1.
Woops! I've fixed that now. Thanks for catching that.

2.
I agree, I'll remove the LogAndPause handler so it's clear this is an
advanced feature. I'll also add some documentation to
DeserializationExceptionResponse#SUSPEND that explains the care users
should approach it with.

3a.
This is interesting. My main concern is that there may be situations where
skipping a single bad record is not the necessary solution, but the Task
should still be resumed without restarting the application. For example, if
there are several bad records in a row that should be skipped.

3b.
Additionally, a Task may have multiple input topics, so we'd need some way
to indicate which record to skip.

These can probably be resolved by something like skipAndContinue(TaskId
task, String topic, int recordsToSkip) or even skipAndContinue(TaskId task,
Map<String, Integer> recordsToSkipByTopic)?

4.
Related to 2: I was thinking that users implementing their own handler may
want to be able to determine which Processors (i.e. which Subtopology/task
group) are being affected, so they can programmatically make a decision on
whether it's safe to PAUSE. ProcessorContext, which is already a parameter
to DeserializationExceptionHandler provides the TaskId of the failed Task,
but doesn't provide metadata on the Processors that Task executes.

Since TaskIds are non-deterministic (they can change when you modify your
topology, with no influence over how they're assigned), a user cannot use
TaskId alone to determine which Processors would be affected.

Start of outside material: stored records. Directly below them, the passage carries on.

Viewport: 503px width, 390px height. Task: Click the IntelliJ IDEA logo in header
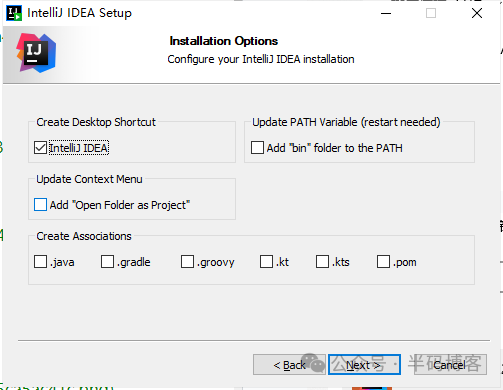[36, 53]
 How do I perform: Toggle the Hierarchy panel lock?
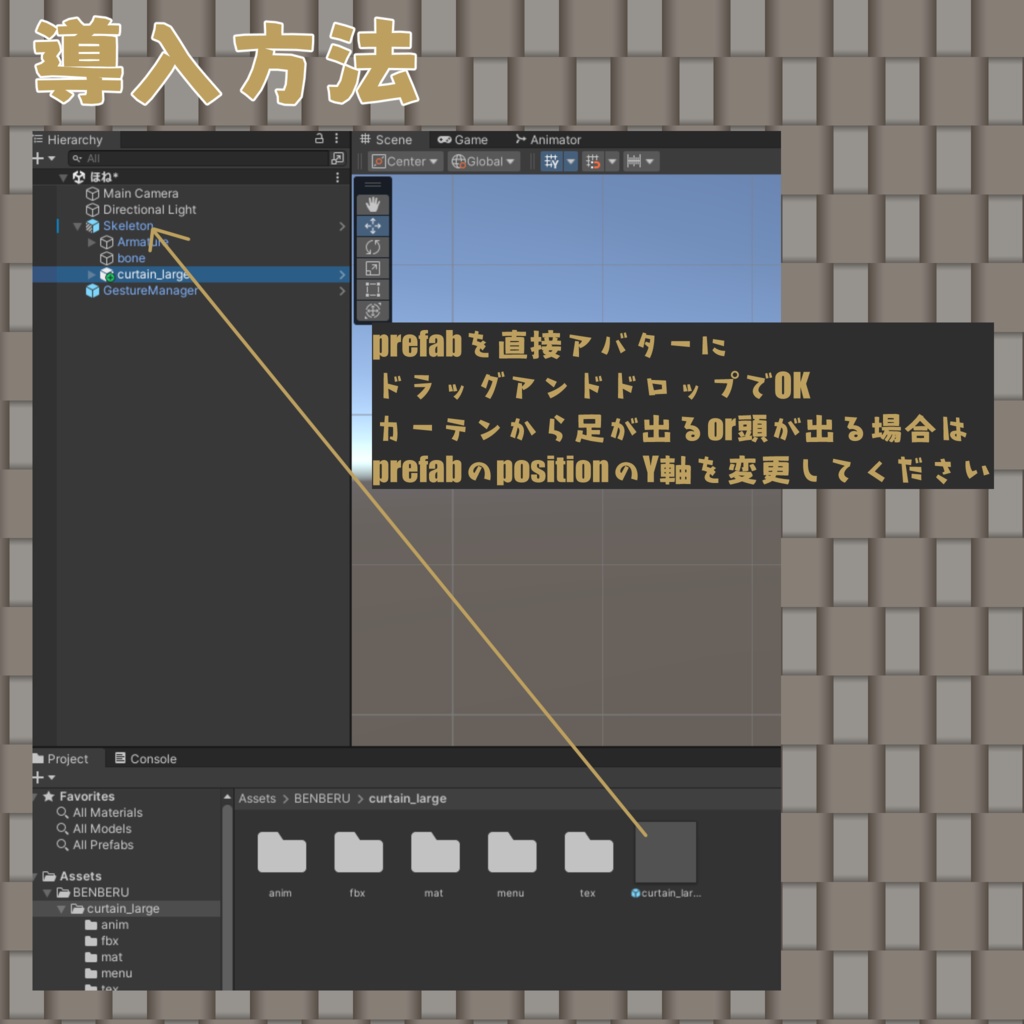click(319, 138)
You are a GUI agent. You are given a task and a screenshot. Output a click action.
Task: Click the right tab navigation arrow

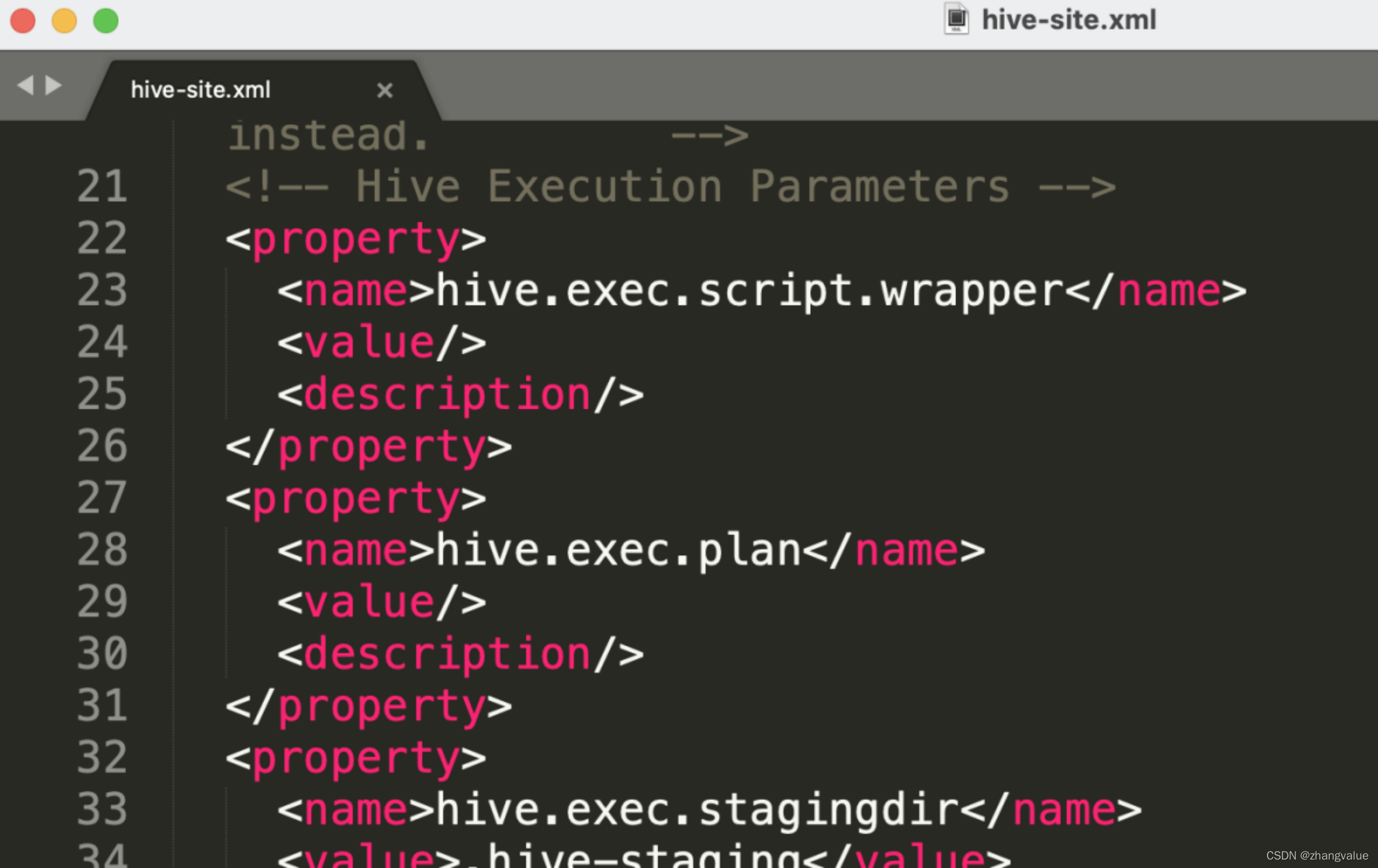[54, 85]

What do you think would be the best way to provide this information to
exception handlers? I was originally thinking that users could instantiate
the handler themselves and provide a TopologyDescription (via
KafkaStreams#describe) in the constructor, but it looks like configs of
type Class cannot accept an already instantiated instance, and there's no
other way to inject information like that.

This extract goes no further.